Good Stress and Speed-to-Market

by Michael A. Dalton

Stressed New Product DevelopmentIf you happened to run into this WSJ article last week you might be wondering what it has to do with new product innovation and speed-to-market for new products.

Clearly getting the right degree of stress is a challenge that organizations struggle to balance – whether in new product development or almost any activity.  The rampant multitasking we see in most companies is all the evidence we need.

But Critical Chain Project Management offers several tools that help motivate team to higher levels of performance without burning out your team:

Tool 1 –  CCPM identifies the critical chain for each project – the series of tasks where any time saved will shorten the project duration and where any time wasted will lengthen it.  The critical chain creates good stress because it tells you where to focus (active tasks on the CC)  and what you can ignore (for now).  It also provides some protection from bad stress, because the organization knows not to interrupt work that is on the critical chain.

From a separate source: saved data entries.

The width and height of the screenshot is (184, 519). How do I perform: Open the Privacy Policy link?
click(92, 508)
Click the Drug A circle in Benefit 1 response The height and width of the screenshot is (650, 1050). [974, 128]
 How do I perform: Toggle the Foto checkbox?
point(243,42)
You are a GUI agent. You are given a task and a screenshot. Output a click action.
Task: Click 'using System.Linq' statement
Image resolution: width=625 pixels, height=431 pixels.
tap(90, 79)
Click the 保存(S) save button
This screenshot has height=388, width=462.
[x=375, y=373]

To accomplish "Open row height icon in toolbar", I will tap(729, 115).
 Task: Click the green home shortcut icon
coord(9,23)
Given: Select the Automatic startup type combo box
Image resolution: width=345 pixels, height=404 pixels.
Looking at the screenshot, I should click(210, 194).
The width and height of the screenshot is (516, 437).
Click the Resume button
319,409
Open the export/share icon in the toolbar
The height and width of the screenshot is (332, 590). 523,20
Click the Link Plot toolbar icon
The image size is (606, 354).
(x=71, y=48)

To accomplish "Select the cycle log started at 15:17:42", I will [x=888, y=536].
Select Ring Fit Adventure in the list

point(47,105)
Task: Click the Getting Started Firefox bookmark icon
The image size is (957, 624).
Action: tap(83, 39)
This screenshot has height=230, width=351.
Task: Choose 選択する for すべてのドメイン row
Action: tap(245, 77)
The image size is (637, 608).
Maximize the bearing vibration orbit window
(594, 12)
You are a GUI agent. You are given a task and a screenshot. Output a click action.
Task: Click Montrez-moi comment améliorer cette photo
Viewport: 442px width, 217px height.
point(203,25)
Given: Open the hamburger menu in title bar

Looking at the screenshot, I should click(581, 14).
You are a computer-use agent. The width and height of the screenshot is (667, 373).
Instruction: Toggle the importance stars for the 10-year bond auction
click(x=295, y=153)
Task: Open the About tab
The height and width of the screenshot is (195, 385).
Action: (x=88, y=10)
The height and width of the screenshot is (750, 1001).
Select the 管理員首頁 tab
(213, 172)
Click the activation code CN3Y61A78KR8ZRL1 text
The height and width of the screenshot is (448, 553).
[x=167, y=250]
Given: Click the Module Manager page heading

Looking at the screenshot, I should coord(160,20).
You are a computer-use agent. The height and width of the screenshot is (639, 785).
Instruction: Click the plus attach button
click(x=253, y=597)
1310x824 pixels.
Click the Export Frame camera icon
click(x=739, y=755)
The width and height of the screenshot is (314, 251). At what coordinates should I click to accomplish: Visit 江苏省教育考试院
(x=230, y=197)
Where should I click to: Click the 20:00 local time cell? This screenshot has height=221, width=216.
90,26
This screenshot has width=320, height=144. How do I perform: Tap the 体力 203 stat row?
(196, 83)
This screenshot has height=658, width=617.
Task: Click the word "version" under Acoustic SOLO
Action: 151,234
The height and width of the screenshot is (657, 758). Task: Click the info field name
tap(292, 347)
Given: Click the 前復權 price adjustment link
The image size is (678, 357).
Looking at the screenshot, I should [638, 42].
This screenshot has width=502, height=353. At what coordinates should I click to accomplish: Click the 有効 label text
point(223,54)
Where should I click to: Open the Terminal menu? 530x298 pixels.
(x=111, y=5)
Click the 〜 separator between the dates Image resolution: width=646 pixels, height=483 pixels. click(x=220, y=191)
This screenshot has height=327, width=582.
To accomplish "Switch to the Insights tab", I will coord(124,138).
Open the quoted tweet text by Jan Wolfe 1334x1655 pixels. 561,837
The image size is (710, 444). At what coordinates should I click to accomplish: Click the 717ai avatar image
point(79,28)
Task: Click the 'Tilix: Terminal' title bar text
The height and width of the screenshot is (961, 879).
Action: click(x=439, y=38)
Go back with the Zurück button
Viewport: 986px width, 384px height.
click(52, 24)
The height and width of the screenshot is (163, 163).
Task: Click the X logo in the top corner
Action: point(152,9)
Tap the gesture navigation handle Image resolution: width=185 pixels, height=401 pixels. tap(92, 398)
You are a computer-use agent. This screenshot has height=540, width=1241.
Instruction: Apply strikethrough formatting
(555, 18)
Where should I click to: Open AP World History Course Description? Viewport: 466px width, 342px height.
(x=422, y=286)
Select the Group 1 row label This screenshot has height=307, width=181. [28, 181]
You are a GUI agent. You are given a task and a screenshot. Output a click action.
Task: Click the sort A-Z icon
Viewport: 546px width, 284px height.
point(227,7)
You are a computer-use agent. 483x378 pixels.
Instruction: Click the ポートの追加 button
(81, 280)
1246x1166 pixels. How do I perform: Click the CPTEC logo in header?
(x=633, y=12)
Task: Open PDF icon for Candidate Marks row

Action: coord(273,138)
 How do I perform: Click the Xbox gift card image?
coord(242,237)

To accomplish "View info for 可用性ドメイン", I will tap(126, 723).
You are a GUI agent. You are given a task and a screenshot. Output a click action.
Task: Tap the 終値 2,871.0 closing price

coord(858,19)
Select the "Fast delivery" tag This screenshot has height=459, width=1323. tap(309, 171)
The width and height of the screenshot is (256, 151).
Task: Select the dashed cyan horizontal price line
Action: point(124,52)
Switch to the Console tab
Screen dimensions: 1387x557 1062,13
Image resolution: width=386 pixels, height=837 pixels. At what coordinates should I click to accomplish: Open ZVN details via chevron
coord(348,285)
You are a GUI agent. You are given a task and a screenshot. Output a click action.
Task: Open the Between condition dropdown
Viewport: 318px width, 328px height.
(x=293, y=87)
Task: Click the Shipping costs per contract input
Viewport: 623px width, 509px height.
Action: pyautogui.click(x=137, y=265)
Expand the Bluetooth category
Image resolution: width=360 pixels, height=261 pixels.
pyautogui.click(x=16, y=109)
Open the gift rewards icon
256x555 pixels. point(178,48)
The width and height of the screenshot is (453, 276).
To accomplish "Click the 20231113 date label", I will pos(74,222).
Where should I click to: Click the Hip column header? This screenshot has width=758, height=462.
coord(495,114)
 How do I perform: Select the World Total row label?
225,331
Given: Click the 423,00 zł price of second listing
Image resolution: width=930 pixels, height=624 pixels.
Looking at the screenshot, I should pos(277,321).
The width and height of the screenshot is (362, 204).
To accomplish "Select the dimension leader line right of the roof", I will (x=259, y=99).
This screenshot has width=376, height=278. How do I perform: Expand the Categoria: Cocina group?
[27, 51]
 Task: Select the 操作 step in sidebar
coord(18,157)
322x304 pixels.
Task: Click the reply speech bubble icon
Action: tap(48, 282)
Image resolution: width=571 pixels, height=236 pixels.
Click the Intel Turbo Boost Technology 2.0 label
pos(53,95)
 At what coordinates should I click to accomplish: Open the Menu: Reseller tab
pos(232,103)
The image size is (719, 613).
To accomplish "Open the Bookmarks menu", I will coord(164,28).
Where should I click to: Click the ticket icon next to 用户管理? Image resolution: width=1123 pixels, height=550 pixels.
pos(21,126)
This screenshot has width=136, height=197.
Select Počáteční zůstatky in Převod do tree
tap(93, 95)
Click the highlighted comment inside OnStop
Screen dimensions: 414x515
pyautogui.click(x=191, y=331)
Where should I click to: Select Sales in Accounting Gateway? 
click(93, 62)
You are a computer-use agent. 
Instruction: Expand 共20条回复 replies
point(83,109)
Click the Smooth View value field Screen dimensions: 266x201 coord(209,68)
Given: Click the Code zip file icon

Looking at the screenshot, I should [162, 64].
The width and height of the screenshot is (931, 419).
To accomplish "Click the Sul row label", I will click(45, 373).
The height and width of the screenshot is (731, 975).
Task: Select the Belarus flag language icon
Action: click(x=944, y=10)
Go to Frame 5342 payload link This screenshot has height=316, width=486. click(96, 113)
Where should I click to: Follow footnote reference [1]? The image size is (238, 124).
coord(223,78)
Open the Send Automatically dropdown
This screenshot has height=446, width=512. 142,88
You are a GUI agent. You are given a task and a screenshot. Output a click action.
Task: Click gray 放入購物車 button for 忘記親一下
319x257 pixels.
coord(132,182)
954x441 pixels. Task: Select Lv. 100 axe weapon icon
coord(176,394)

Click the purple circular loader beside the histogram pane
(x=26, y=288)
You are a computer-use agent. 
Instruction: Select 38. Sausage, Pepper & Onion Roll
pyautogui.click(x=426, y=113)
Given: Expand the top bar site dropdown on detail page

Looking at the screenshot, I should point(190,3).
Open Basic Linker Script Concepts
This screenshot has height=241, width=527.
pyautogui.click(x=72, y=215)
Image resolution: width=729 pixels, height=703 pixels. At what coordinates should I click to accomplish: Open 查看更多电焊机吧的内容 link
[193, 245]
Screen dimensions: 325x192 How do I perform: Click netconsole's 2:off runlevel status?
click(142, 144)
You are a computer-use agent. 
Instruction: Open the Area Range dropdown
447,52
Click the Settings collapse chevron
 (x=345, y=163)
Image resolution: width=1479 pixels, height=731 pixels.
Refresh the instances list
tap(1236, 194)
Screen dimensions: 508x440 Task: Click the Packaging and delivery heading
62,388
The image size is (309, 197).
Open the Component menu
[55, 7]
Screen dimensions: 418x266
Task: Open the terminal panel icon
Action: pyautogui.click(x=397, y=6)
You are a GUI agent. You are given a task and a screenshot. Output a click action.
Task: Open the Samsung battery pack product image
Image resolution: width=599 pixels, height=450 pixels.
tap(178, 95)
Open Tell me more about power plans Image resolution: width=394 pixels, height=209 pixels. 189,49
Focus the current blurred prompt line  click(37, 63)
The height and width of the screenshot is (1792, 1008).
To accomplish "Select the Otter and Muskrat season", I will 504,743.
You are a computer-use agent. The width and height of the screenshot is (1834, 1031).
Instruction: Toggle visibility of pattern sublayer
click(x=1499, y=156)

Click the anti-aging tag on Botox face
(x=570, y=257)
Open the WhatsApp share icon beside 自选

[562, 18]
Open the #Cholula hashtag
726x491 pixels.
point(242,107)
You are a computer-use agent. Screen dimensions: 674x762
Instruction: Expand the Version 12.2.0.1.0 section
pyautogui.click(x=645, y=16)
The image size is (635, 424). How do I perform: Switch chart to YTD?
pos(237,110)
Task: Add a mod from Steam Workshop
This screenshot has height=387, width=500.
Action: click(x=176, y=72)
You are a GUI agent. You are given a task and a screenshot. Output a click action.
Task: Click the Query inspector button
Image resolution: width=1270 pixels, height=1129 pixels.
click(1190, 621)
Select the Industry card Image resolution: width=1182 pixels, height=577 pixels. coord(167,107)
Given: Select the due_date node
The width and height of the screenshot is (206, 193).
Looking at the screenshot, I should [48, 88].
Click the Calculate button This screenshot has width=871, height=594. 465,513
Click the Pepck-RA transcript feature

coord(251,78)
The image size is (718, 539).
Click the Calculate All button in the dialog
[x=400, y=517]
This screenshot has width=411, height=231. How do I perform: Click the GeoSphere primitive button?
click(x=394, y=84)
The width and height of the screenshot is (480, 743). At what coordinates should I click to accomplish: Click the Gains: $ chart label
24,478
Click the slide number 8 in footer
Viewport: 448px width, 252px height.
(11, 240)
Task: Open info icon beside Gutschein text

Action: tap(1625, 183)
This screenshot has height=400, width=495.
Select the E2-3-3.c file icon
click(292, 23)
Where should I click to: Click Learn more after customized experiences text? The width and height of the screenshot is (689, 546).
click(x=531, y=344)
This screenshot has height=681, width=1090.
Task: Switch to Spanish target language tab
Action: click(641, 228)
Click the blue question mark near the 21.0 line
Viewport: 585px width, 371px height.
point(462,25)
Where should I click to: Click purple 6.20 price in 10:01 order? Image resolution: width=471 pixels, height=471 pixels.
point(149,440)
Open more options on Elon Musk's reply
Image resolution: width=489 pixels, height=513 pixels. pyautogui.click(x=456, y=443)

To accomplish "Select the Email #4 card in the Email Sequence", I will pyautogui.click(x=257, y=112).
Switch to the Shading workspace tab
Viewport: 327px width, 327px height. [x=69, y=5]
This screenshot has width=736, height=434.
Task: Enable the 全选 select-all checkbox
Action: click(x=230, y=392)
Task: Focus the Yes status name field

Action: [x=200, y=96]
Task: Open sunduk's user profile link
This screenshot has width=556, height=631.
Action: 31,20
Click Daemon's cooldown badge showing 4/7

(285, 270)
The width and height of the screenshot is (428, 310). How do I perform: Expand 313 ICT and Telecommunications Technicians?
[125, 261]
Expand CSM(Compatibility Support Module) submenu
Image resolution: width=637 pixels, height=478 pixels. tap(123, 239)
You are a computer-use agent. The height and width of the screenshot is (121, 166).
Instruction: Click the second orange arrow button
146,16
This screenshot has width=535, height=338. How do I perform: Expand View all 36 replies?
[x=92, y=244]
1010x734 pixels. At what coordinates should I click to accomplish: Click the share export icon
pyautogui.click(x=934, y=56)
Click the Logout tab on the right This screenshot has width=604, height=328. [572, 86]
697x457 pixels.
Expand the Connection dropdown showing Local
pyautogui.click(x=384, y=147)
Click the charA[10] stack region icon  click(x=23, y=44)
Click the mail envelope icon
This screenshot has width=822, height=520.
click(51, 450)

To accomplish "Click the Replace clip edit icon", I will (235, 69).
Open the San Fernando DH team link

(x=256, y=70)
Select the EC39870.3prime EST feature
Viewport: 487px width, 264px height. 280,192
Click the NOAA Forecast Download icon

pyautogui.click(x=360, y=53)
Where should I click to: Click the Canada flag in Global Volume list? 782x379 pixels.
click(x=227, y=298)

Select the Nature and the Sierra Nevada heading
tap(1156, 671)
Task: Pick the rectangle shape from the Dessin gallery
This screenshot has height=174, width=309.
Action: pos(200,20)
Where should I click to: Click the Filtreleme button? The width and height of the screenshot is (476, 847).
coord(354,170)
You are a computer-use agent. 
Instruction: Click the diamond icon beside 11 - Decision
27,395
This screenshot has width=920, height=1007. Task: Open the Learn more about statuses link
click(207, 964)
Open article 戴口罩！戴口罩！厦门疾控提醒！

Tool 2 – The due date of every project is protected with a buffer, and as that buffer is used up it provides a visual signal (Fever Chart) showing progress on the critical chain vs. evaporation of the buffer.

Critical Chain Buffer Chart Courtesy of Expepron

The buffer is a burning platform of sorts and the team has to get all of the tasks off the platform before the buffer disappears. Otherwise they miss the project due date to which they have committed.

A stressful way to look at it?

Maybe. But it’s a good stress because you want the team to do whatever it can to finish before the buffer is used up. And as long as they aren’t constantly interrupted (see Tool 1) or pulled onto other work, the team will feel in control of their own destiny and remain highly motivated to make that deadline.